More Last-Minute Ugly

Breitbart reported yesterday that bureaucrats in the State Department brought in 500 refugees the day before President Trump was to order a temporary ban on refugees from certain countries.

The article quotes a Reuters article:

The temporary ban on refugees will be one of several executive orders on immigration President Trump will sign on Wednesday, Reuters reports. “Another order will block visas being issued to anyone from Syria, Iraq, Iran, Libya, Somalia, Sudan and Yemen, said the aides and experts, who asked not to be identified.”

Two hundred and twenty-six  of the 500 refugees resettled in the United States on Tuesday, or 44 percent, came from six of those seven countries, according to the State Department’s interactive website, as reported at 11:00 p.m. eastern on Tuesday: Syria (81), Iran (51), Iraq (46), Somalia (43), Sudan (4), and Yemen (1). No refugees from Libya were resettled in the United States on Tuesday.

From the beginning of FY 2016 on October 1, 2015 until January 24, 2017, a total of 115,879 refugees have been resettled in the United States, according to the State Department’s interactive website.

Fifty-two thousand and sixty-nine of those refugees, or 45 percent, came from those seven countries: Syria (17,341), Iraq (14,613), Somalia (12,914), Iran (5,278), Sudan (1,887), Yemen (32), and Libya (4).
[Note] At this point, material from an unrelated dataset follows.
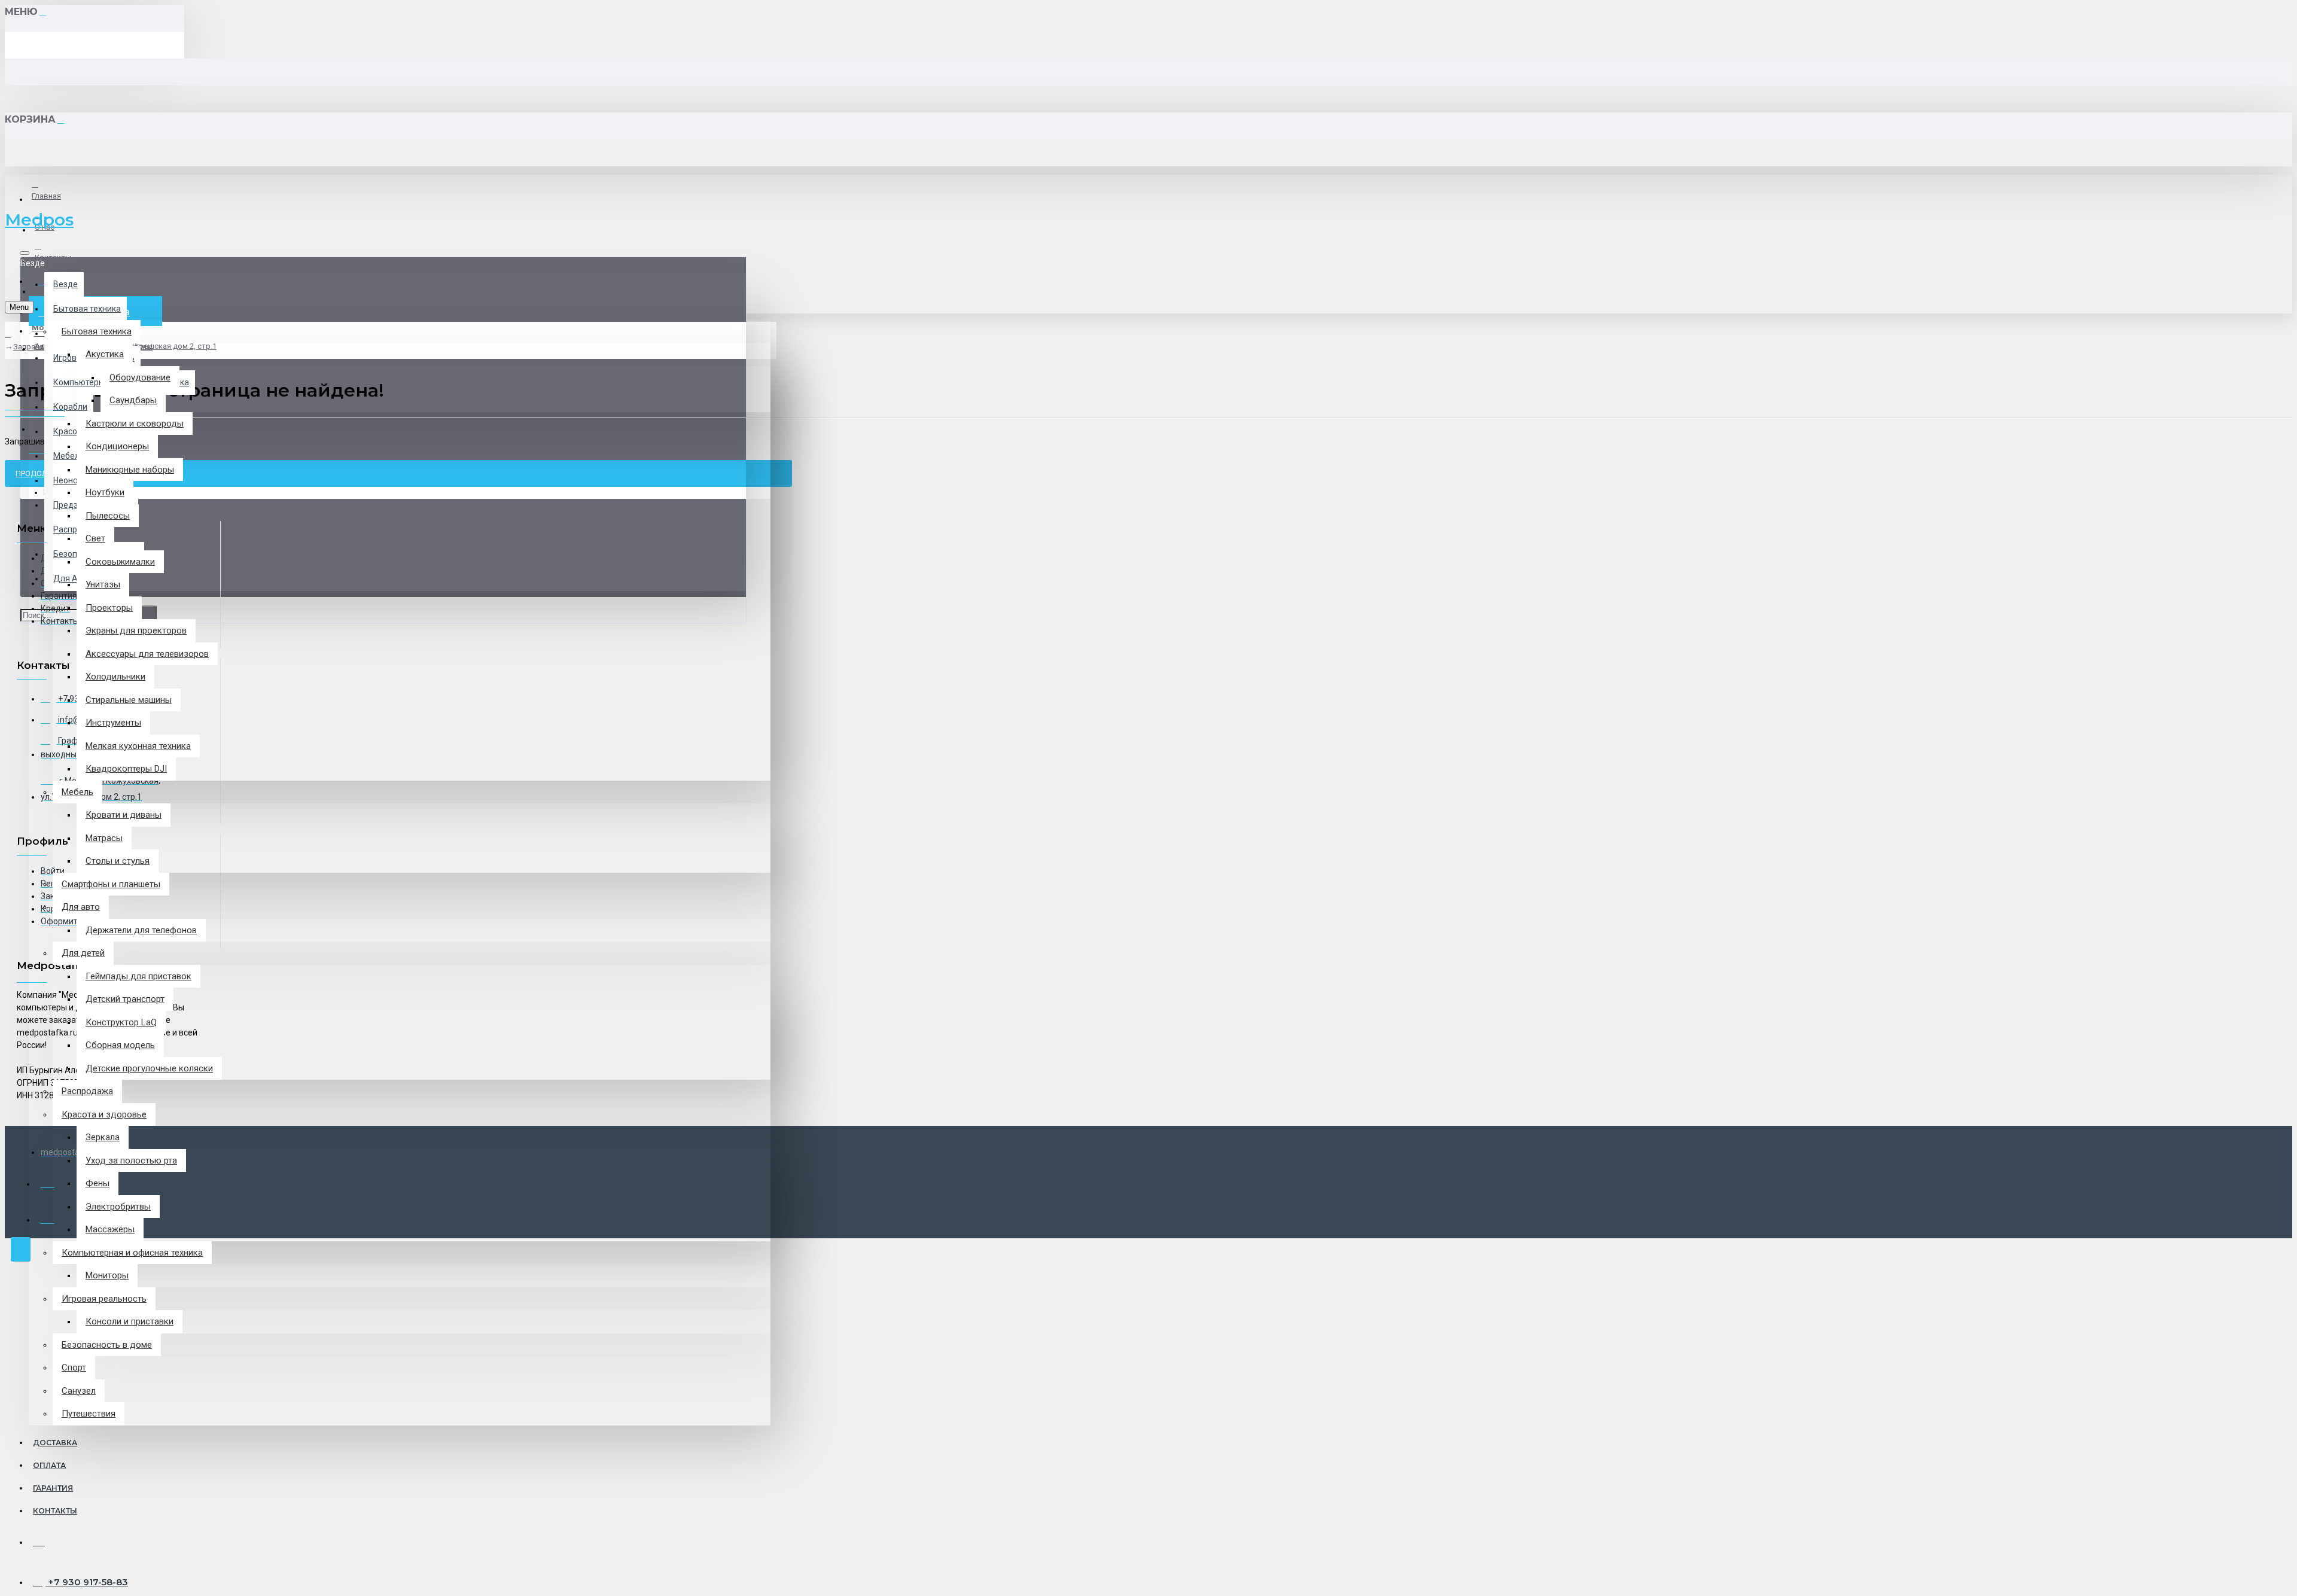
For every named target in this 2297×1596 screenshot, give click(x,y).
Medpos (39, 219)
I need to point out a few things about this temporary ban. It does not ban those religious minorities escaping persecution. They are an exception. The ban will be in place until more aggressive vetting is possible.

It is also noteworthy that the group most at risk in the Middle East and Africa right now is Christians. Unfortunately, a very small number of the refugees that have been brought to America are Christians. Christians would fit into the American culture much more easily than Muslims. It makes much more sense to set up a Muslim safe zone somewhere in the Middle East to encourage people to got back to their countries when the danger is past. If the danger does not pass, we need to ask ourselves what is wrong and how to fix it.

The city where I live had a very unfortunate experience with legal refugees a few years ago. In 2015, a Burmese refugee killed three children ages 1, 5, and 12, with a machete. We need to be very careful about who we let into the country. I don’t know if better vetting could have prevented this tragedy, but I do know that I would hate to see more incidents like this one.